There are usually five gears in a pickup. One is a mystery gear which is illustrated on the shift knob but cannot be found. Then there is first gear, which is good for getting stuck in the woods. When you aren’t stuck in the woods it’s good for yanking your bumper off while trying to help a friend who owns a pickup when he’s stuck in the woods. First gear has a top speed of three. Third gear has a slightly higher top speed but you can’t climb a speed bump without downshifting and the truck still only gets eight mpg. It is not known exactly what third gear is for. All normal pickup truck driving is done in second. Pickups also have a reverse gear, which is good for getting more completely stuck in the woods than first gear can do alone.
Because pickup trucks get stuck in the woods so often, four-wheel drive has become a popular option. The four-wheel-drive feature is either operated by a lever which fails to put the truck in 4WD or by a lever which fails to take it out. Four-wheel drive allows you to mire four wheels axle-deep in the woods instead of just two.
Perhaps the most novel aspect to pickup truck engineering is that pickups have no brakes. True, there is a parking brake which, if you set it, allows you to let your driverless pickup roll downhill into a busy intersection with a clear conscience. And there is a brake pedal, but stepping on it only produces a poignant desire for one more beer before you crash into the woods. There are, however, a number of methods of bringing a pickup truck to a stop, most of them involving trees in those woods, but sometimes the spare tire, which hangs down behind the bumper in the back, will fall partly out of its mounting and produce drag force. And very often a pickup will run out of gas and coast to a stop. And right in front of a bar, too—according to what you told your wife.

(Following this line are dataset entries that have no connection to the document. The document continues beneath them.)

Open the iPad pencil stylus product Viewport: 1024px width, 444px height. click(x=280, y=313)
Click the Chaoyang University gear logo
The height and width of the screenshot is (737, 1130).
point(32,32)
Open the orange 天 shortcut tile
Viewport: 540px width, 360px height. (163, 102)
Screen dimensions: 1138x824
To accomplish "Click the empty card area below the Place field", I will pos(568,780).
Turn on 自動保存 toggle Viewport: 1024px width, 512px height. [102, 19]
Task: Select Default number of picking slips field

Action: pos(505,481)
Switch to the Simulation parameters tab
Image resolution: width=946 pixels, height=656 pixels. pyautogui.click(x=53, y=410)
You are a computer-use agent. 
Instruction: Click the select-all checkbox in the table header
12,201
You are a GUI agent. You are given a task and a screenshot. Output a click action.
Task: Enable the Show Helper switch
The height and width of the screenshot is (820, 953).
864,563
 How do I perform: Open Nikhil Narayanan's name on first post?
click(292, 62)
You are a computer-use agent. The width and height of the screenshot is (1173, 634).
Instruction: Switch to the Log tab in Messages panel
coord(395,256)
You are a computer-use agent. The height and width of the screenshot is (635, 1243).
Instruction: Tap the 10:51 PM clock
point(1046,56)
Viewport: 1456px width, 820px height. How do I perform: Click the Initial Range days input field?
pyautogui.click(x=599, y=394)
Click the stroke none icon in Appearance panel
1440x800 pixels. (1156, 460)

That just goes to show how thoroughgoing the relationship is between pickups and drinking. I mean it sure looks like these things were designed by people who’d been drinking. And the level of finish indicates they were built by people who’d been drinking. It only stands to reason they should be driven by people like us who are half in the bag. As a result, the most popular pickup truck performance modification is—you guessed it—having a drink. For instance, at sixty miles an hour take a tight turn and notice that if you hadn’t been tight you never would have taken that turn in the first place. Now you call a wrecker and I’ll go get some tall ones.